• _ACTION ITEM_: At the line containing "The height and", begin an exact copy of the lines below and continue through the final one, with no pictures.

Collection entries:
== Segment start ==
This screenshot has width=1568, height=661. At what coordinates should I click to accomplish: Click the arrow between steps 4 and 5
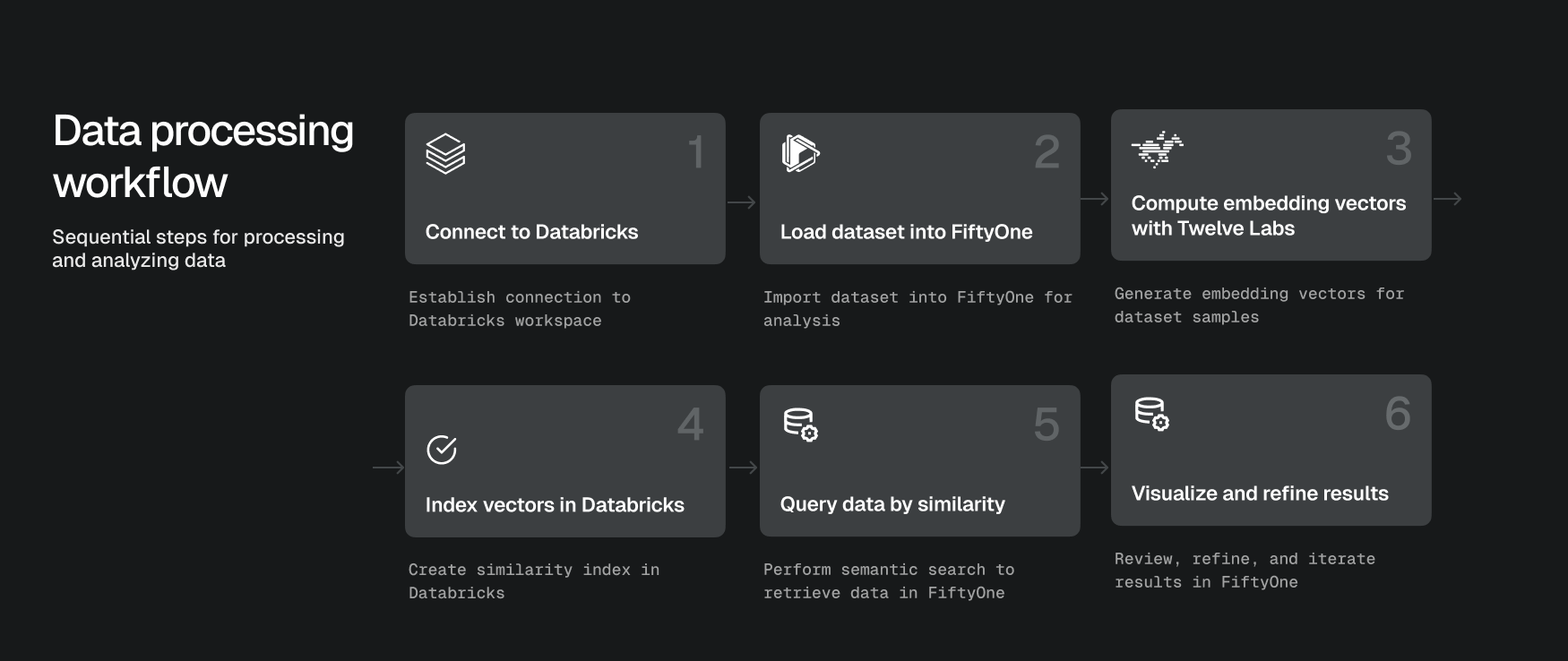click(x=743, y=468)
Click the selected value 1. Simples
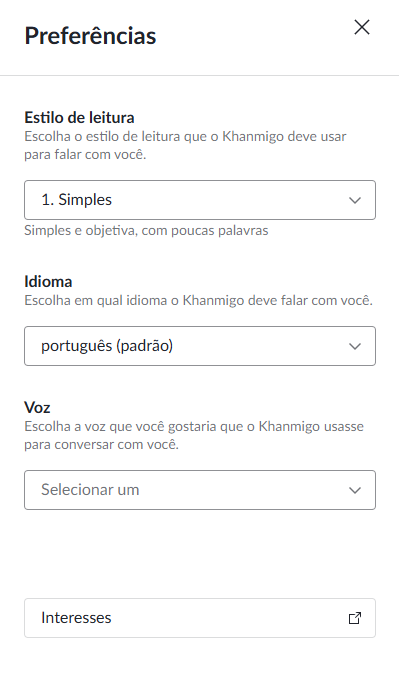This screenshot has width=399, height=675. (77, 200)
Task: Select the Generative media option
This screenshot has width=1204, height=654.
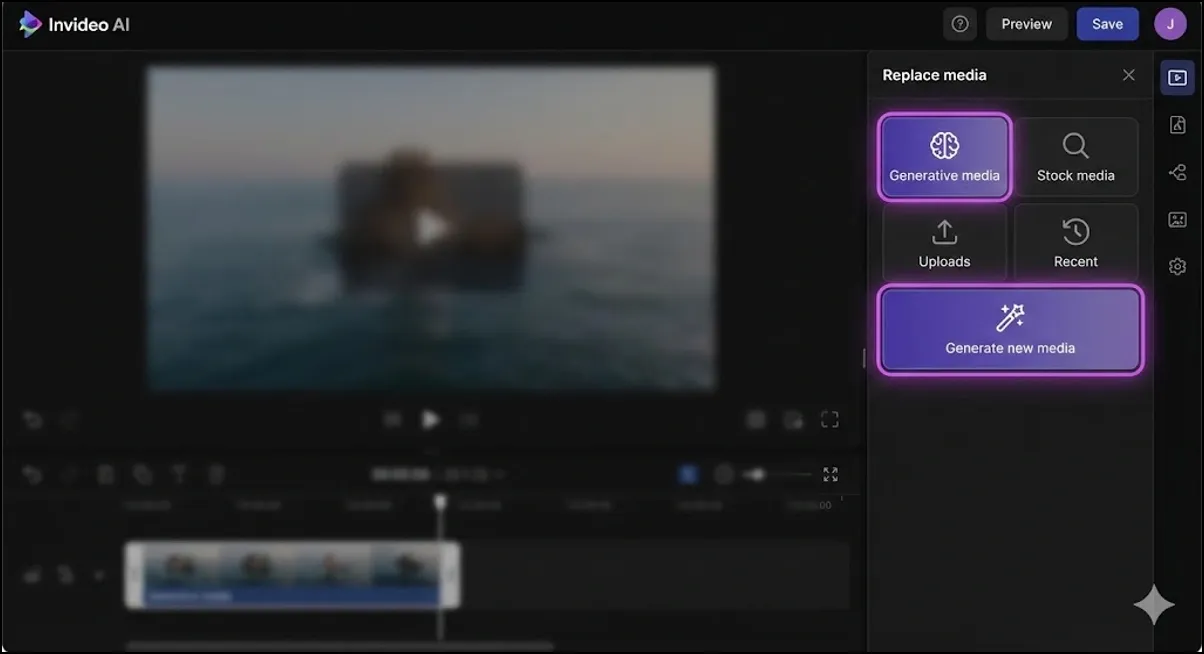Action: click(944, 157)
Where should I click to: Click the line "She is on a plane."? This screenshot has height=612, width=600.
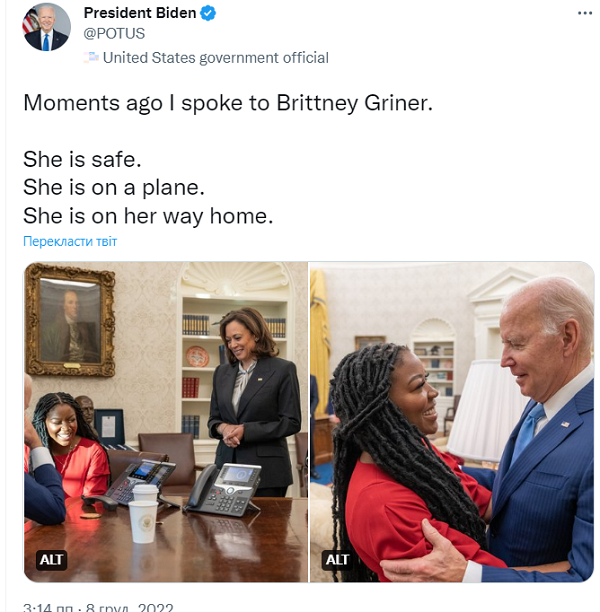click(x=115, y=188)
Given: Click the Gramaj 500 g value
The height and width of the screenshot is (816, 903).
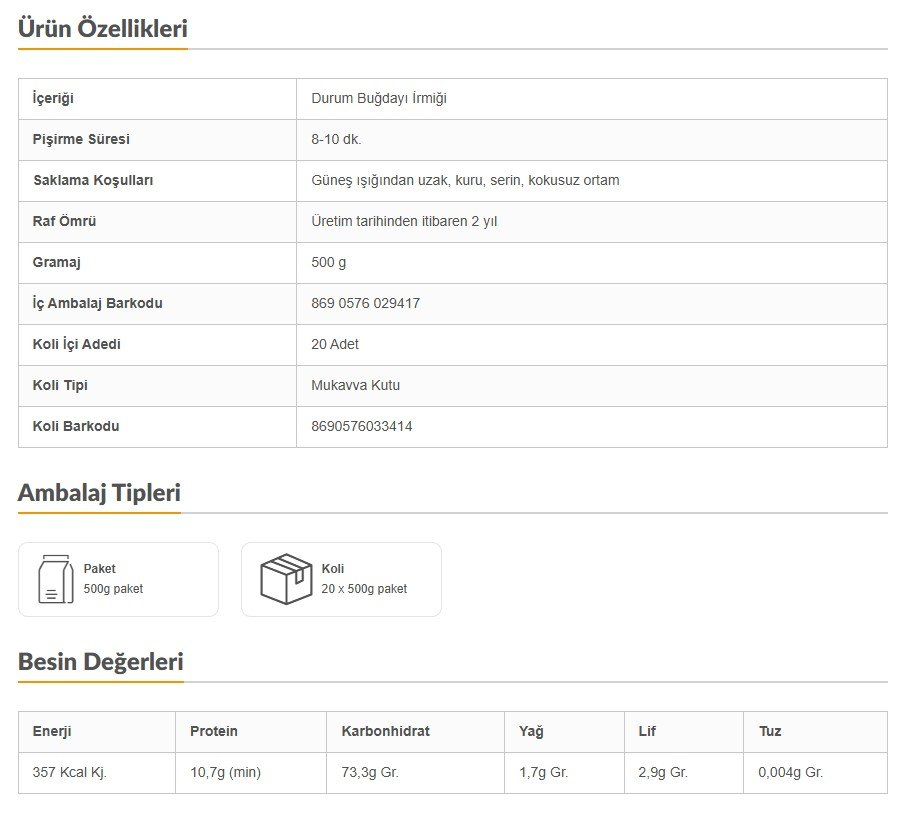Looking at the screenshot, I should pos(329,262).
== Segment end ==
• _WRITTEN RESPONSE_:
The height and width of the screenshot is (816, 903).
Looking at the screenshot, I should pos(329,262).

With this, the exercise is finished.